:: INPUT MATERIAL

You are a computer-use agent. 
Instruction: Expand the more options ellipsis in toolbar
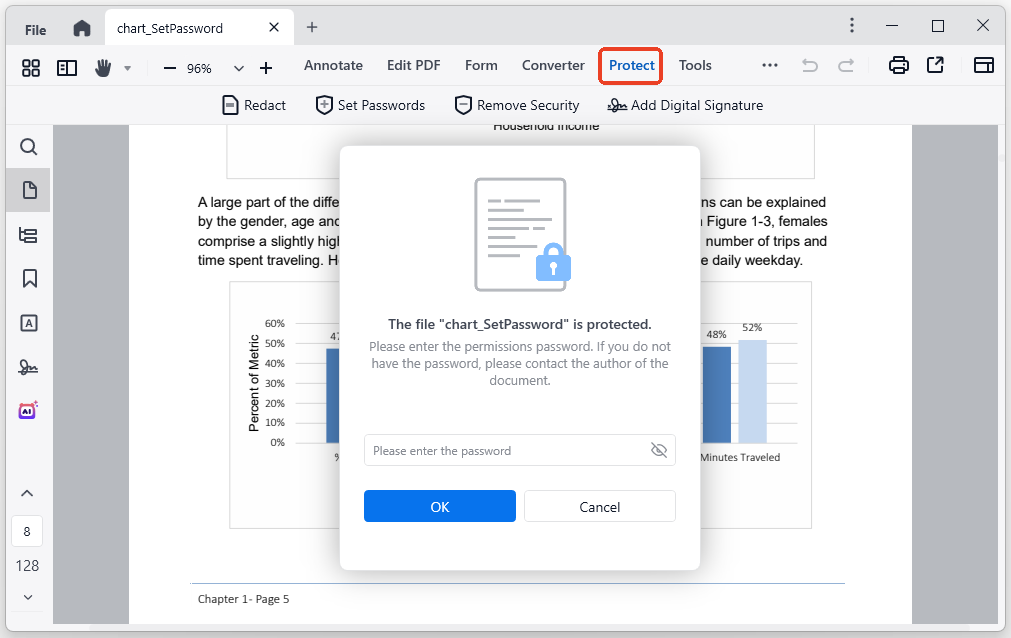click(769, 66)
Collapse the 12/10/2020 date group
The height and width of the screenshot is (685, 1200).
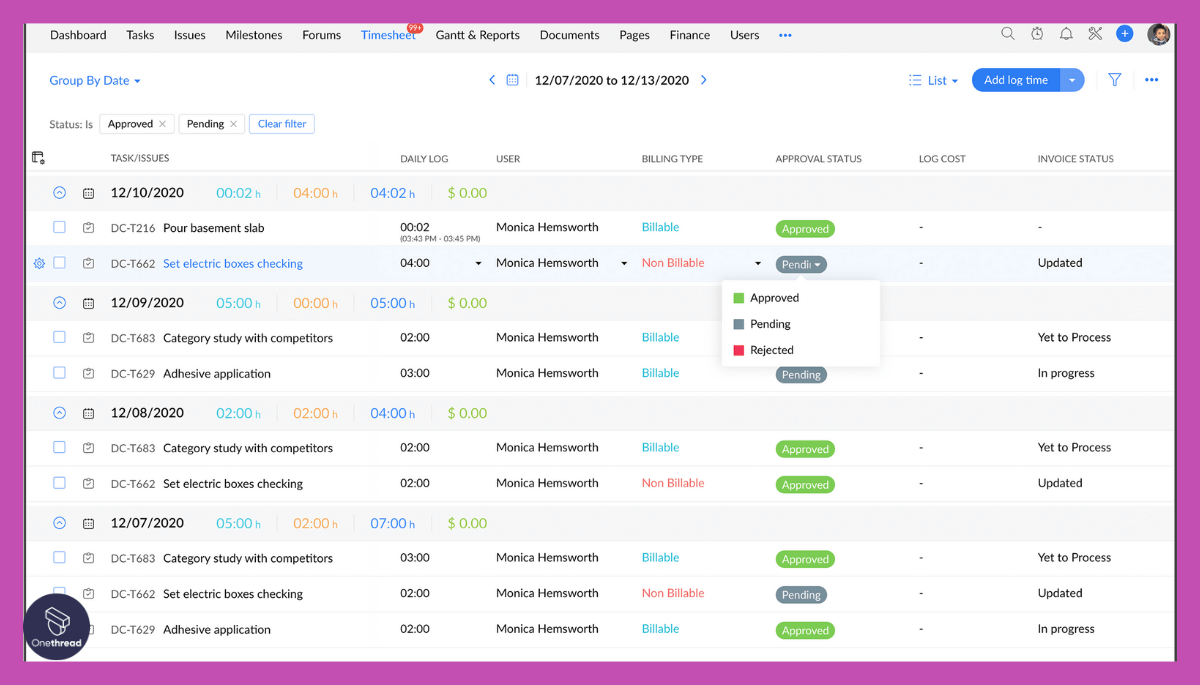(59, 192)
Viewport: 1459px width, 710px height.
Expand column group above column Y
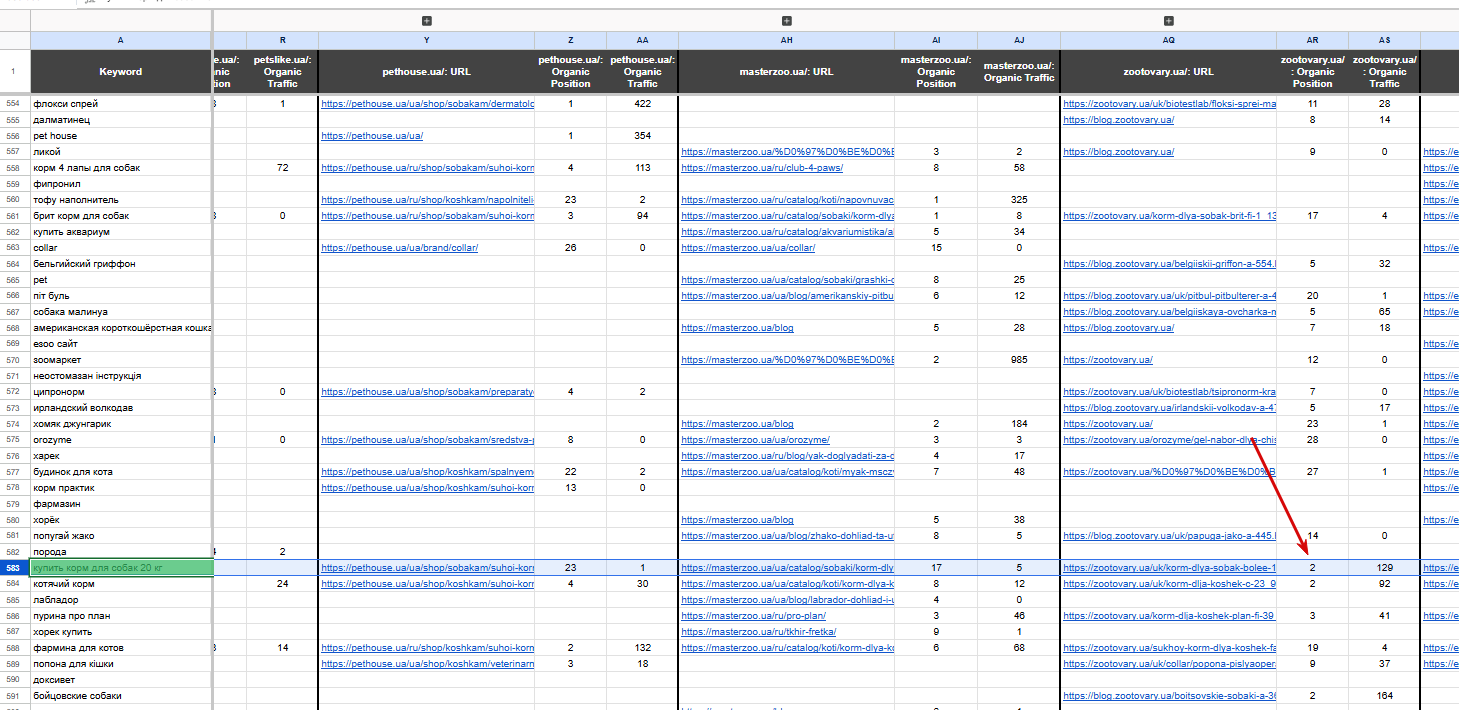[x=427, y=20]
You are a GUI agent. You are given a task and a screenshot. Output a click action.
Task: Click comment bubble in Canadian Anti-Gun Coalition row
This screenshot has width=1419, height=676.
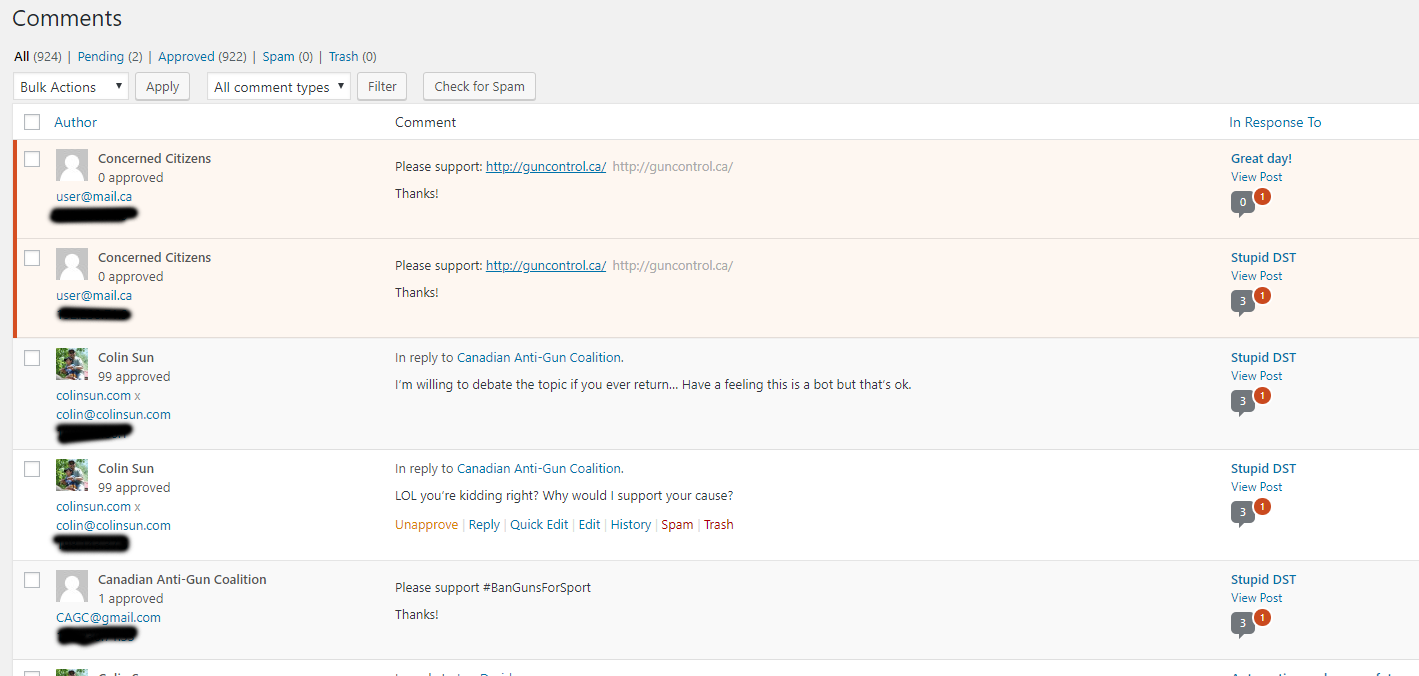(1243, 624)
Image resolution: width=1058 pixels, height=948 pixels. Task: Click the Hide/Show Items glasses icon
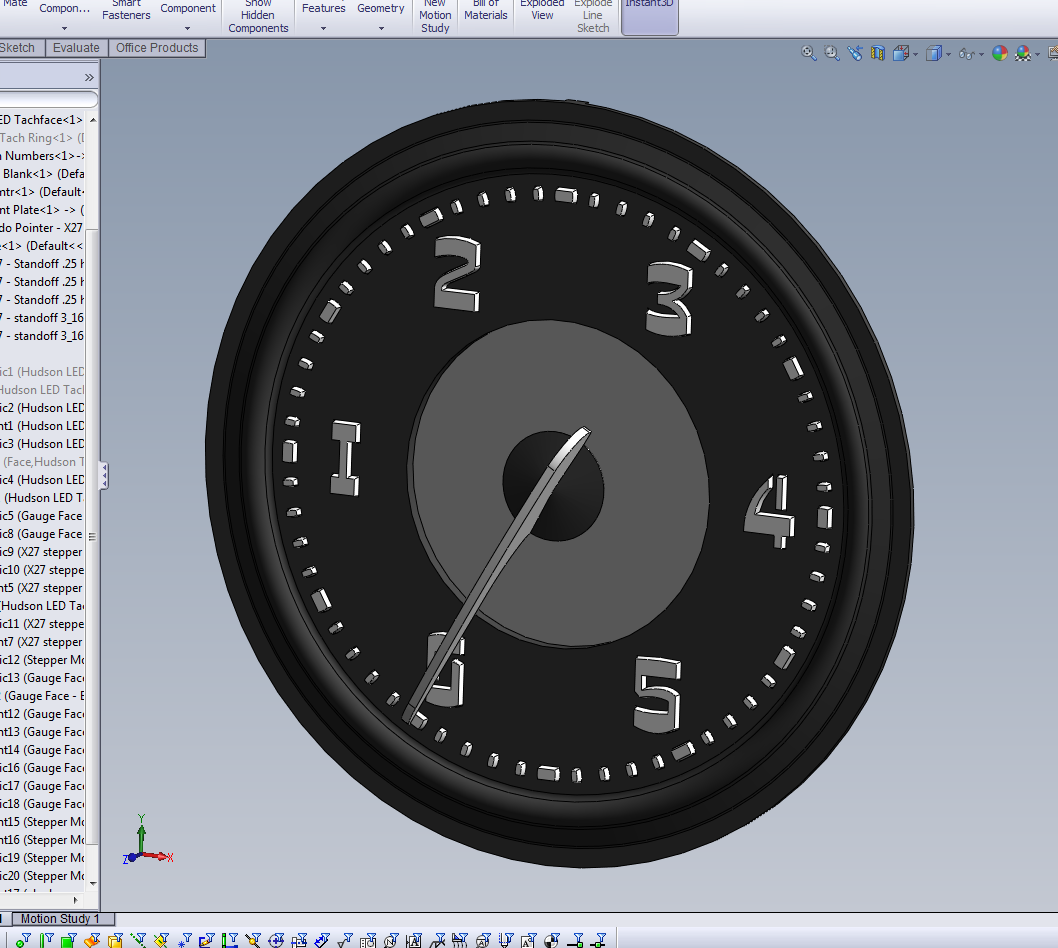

::::

* **TO DO**
From the line with "The height and" to the final line of the entries above, reproduce each line exactly and nothing else; the pictures stay out.

* **SOLUTION TO THIS EXERCISE**
The height and width of the screenshot is (685, 1200).
(59, 192)
Viewport: 1459px width, 710px height.
Expand column group above column Y
[x=427, y=20]
You are a GUI agent. You are given a task and a screenshot. Output a click action.
Task: Click comment bubble in Canadian Anti-Gun Coalition row
This screenshot has width=1419, height=676.
(1243, 624)
Image resolution: width=1058 pixels, height=948 pixels. Task: Click the Hide/Show Items glasses icon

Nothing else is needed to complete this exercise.